Relational aggression is a growing area of concern for today’s teen and the typical type of hurtful behavior most frequently used in female circles. Bully girls use exclusionary tactics to inflict hurt on others by crowding an unwanted victim out of a lunch table spot, encouraging friends to give a cold shoulder, and spreading inappropriate rumors. The results are internal scars that may take years to heal, and, unfortunately, most girls fall victim to this behavior at some point during the high school years.

Pay attention to how your daughter acts to determine if she is a target of a “really” mean girl. Look for dropping grades and listen to the language she uses to describe her day. Do your teen’s comments indicate that she wants to switch schools and escape her world, is she acting overly tough to mask a source of unknown pain, or is she fearful that her relational problems will never end? These are signs of a distressed daughter facing intense inner turmoil.

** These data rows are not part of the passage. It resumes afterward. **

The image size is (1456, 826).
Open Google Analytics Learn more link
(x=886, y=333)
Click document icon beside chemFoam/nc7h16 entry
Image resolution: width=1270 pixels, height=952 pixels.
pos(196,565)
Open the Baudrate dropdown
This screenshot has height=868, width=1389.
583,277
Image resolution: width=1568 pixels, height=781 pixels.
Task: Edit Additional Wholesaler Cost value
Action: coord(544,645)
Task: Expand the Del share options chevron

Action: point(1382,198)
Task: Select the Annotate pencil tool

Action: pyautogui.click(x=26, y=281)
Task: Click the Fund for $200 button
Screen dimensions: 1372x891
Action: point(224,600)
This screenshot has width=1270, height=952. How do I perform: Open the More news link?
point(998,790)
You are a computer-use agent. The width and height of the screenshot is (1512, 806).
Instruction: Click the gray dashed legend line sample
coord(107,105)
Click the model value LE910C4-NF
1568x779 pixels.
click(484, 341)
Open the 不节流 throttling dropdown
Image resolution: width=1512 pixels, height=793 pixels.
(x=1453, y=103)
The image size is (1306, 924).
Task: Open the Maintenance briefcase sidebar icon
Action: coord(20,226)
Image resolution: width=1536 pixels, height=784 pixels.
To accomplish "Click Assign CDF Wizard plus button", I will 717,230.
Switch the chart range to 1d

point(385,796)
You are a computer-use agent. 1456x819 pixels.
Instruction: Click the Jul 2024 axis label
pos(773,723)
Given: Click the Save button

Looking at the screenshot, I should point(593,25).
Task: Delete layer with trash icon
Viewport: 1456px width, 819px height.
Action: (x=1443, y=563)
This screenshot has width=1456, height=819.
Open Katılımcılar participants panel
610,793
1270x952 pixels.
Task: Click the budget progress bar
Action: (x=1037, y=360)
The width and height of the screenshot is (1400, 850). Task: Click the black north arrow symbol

Because girls tend to be overly critical of themselves, they need the support of their families and friends to develop defenses against daily dramas. Empathize with your daughter’s distress and discuss relation building strategies.

  • Teach your daughter to compliment the accomplishments of her peers. It is a sign of confidence that others will respond to with a positive attitude.
  • Discuss how joining with others can help your teen reach her goals and build positive relationships based on success. Group studying, for example, is more rewarding than lonely late night learning.
  • Emphasize the importance of open and honest communication. Confronting a situation with respect and working toward problem resolution will deescalate issues in a mature manner.
  • Most importantly, encourage your daughter to engage in a variety of activities. Students that have multiple friends tend to cope better with drama because they have more social supports.

It may be difficult to determine if you daughter is a victim of relational aggression. A boy comes home with a black eye, but a young woman’s inner scars may be unnoticeable. Staying connected with regular family time and frequent conversation is the best way to encourage open communication about this or any problem.